Under N.J.S.A. 14A:4-3, when a registered agent resigns or becomes disqualified, the entity must “forthwith” designate a successor and file the appropriate certificate with the Secretary of State. New Jersey does not specify a fixed cure period measured in calendar days for an agent resignation — the statute requires prompt action. However, if the agent position remains vacant and DORES identifies the deficiency, the entity will receive notice and must cure before revocation proceedings advance. Acting promptly upon learning of the resignation avoids a gap that could expose the entity to substitute service through the state.
Do I need a certificate of good standing from my home state to register in New Jersey?

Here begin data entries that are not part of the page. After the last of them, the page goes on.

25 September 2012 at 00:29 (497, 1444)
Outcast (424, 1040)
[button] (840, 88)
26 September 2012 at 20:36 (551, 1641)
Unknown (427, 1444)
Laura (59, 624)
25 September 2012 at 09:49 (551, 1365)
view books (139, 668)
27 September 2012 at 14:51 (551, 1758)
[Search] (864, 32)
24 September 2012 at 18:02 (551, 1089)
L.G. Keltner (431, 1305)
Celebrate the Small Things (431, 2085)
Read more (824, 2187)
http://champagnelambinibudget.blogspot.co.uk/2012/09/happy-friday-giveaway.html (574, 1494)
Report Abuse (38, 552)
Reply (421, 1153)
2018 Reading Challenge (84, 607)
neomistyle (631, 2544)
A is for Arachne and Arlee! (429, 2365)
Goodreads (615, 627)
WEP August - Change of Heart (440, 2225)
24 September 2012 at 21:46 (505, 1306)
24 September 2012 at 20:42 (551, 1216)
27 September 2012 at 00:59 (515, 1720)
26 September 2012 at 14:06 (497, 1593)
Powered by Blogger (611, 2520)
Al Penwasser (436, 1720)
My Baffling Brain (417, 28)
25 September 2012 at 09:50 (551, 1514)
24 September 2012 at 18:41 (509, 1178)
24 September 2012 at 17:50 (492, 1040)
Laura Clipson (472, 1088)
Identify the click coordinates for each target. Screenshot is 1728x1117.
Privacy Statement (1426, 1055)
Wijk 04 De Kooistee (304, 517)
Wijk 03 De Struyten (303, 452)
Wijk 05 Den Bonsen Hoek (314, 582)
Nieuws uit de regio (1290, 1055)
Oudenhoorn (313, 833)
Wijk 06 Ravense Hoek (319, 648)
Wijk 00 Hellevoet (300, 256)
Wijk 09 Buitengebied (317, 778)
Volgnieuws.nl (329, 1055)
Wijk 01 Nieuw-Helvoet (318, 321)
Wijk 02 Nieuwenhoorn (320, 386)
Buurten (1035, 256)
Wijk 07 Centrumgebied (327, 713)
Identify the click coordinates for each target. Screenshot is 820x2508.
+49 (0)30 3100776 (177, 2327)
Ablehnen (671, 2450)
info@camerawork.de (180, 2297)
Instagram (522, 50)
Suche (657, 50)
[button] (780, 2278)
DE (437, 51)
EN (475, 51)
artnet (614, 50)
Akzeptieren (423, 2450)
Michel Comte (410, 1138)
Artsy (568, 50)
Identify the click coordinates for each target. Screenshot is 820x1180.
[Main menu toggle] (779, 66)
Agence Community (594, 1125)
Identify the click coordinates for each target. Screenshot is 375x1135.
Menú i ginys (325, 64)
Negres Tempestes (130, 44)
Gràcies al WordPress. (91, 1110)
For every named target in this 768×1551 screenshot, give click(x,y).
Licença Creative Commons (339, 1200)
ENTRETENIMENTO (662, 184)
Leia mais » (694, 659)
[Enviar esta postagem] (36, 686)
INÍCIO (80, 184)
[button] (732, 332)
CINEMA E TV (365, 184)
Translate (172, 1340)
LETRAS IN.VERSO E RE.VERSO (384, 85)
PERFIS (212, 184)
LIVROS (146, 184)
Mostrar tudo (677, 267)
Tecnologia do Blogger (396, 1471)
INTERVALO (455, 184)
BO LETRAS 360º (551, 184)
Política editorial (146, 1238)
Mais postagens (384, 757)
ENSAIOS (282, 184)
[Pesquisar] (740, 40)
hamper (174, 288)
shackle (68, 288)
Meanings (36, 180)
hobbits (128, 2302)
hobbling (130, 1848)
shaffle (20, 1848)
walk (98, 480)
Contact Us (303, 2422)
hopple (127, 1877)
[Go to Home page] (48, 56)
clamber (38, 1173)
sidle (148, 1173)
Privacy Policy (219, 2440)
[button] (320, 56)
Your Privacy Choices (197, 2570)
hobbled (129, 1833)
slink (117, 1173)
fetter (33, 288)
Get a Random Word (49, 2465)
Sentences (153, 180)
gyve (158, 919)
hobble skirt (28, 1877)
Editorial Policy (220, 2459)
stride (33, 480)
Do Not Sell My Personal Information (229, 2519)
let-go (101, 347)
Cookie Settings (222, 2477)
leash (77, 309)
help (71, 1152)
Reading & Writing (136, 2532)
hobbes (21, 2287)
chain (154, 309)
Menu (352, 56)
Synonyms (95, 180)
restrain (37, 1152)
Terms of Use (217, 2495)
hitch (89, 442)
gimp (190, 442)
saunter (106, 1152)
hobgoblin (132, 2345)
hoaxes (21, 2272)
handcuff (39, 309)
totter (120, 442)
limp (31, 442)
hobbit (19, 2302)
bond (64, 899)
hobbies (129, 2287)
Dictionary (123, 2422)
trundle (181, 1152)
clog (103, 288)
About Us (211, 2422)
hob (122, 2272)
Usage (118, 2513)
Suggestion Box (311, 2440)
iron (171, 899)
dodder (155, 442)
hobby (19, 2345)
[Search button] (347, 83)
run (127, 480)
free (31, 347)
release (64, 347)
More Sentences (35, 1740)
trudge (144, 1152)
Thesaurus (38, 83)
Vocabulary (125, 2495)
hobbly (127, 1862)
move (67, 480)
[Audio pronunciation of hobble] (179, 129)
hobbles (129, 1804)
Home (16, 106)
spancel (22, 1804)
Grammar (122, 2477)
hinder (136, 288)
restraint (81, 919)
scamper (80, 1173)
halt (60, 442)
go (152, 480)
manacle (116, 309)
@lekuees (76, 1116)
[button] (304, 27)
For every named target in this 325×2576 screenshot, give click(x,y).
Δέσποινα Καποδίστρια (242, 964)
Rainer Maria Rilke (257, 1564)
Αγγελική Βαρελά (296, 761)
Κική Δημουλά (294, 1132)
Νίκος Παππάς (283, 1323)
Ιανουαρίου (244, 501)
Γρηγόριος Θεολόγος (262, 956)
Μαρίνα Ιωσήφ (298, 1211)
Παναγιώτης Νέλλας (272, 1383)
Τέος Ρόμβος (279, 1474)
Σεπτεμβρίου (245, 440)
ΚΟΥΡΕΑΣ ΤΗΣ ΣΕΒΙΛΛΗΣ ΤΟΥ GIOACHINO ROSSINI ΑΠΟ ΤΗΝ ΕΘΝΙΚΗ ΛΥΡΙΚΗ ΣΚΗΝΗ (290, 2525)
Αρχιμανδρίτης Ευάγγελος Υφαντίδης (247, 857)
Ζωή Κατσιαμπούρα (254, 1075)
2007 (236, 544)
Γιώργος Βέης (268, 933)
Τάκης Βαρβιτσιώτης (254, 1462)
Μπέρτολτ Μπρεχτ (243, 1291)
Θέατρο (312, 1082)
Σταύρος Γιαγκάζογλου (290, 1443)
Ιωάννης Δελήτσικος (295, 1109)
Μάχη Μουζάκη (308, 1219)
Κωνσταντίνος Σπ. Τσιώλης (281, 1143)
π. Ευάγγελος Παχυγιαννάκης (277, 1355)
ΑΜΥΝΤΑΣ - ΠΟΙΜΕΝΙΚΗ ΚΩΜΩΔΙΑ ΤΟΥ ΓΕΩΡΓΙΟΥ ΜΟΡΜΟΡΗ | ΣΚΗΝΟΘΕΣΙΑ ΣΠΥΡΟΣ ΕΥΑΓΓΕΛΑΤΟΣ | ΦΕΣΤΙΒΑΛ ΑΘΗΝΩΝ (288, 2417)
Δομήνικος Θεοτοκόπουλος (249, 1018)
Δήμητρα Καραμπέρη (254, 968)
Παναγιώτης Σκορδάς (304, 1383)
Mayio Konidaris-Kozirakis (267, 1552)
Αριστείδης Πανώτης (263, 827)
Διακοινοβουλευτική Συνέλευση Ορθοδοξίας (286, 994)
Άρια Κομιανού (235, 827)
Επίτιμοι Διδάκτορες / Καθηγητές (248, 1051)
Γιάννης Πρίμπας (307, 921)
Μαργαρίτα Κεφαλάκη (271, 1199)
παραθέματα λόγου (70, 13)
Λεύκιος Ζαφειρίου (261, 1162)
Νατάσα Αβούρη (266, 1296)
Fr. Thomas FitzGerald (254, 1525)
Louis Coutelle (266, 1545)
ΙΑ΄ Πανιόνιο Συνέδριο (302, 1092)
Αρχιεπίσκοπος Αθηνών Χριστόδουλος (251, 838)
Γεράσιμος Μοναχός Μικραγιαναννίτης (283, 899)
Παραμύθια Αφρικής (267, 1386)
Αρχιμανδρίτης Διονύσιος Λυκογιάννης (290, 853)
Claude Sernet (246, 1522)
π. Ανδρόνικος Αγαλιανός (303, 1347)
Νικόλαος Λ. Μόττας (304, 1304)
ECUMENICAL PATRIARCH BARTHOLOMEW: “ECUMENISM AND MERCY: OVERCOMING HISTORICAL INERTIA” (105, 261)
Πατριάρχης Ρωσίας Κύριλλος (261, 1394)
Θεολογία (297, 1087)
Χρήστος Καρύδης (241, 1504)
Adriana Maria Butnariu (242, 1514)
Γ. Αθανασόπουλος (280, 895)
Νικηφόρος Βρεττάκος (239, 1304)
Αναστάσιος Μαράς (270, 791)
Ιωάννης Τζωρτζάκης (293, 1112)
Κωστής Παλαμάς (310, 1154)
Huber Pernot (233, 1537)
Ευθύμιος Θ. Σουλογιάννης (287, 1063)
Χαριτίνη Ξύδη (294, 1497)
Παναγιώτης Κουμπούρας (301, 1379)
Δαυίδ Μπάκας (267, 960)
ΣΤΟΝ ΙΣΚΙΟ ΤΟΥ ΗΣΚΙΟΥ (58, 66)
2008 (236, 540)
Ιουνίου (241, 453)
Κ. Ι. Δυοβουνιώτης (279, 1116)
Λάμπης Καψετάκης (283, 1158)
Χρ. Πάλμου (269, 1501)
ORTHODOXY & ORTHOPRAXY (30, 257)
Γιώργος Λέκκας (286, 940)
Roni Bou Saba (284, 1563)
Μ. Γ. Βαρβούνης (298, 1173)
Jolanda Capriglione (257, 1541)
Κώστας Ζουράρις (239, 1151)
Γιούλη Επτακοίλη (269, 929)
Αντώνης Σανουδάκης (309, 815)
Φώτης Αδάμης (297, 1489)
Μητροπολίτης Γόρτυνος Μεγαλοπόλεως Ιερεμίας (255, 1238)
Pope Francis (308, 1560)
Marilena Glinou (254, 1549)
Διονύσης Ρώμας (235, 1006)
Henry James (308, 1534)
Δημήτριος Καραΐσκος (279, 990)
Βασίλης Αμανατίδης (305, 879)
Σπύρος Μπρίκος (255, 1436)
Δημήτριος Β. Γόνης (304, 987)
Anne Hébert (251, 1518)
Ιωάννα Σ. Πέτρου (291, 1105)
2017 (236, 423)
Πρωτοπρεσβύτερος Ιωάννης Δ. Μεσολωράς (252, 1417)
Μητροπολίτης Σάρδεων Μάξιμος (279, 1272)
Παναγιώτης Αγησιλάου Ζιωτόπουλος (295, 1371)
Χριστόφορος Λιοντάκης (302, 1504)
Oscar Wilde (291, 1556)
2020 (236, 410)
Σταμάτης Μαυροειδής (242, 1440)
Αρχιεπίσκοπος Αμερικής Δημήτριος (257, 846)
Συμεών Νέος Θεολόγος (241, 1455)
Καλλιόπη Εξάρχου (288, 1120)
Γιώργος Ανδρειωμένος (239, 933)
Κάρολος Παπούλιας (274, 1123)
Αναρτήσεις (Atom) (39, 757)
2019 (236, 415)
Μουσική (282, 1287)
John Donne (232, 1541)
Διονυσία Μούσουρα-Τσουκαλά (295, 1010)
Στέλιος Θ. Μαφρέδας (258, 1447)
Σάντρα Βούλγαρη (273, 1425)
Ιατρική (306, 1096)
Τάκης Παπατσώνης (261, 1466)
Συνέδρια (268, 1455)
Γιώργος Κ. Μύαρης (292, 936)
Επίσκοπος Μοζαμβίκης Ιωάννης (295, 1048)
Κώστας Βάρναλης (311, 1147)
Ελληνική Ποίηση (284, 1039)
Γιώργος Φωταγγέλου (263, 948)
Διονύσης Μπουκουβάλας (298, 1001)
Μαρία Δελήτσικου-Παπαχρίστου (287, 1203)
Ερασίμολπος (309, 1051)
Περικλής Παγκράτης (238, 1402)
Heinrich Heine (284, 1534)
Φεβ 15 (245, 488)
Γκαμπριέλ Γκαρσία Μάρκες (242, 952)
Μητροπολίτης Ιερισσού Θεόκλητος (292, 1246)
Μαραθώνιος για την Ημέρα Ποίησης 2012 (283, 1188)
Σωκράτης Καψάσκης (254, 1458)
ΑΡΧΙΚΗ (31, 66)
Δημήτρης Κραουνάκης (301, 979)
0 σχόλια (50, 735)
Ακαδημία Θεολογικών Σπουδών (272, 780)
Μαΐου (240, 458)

Yes. The Application for Certificate of Authority (Form C-113) for foreign corporations instructs the applicant to “attach a Good Standing Certificate from the home state dated no more than 30 days prior to filing in New Jersey.” Foreign LLCs and foreign limited partnerships face similar requirements under their respective statutes. The entity should obtain this certificate from its home jurisdiction’s filing authority shortly before submitting its New Jersey application to ensure it falls within the recency window.
What is the filing fee to register a foreign LLC in New Jersey?
The filing fee to register a foreign LLC in New Jersey is $125, payable to the Division of Revenue and Enterprise Services. Online filings through the Business Formation portal accept credit card (with a $3.00 surcharge) and e-check (with a $0.50 fee). The same $125 fee applies to foreign business corporations, foreign nonprofit corporations, foreign limited partnerships, foreign LLPs, and foreign professional corporations — the fee is uniform across all for-profit and nonprofit foreign entity types. All current fees are published on the Registry Fee Schedules page.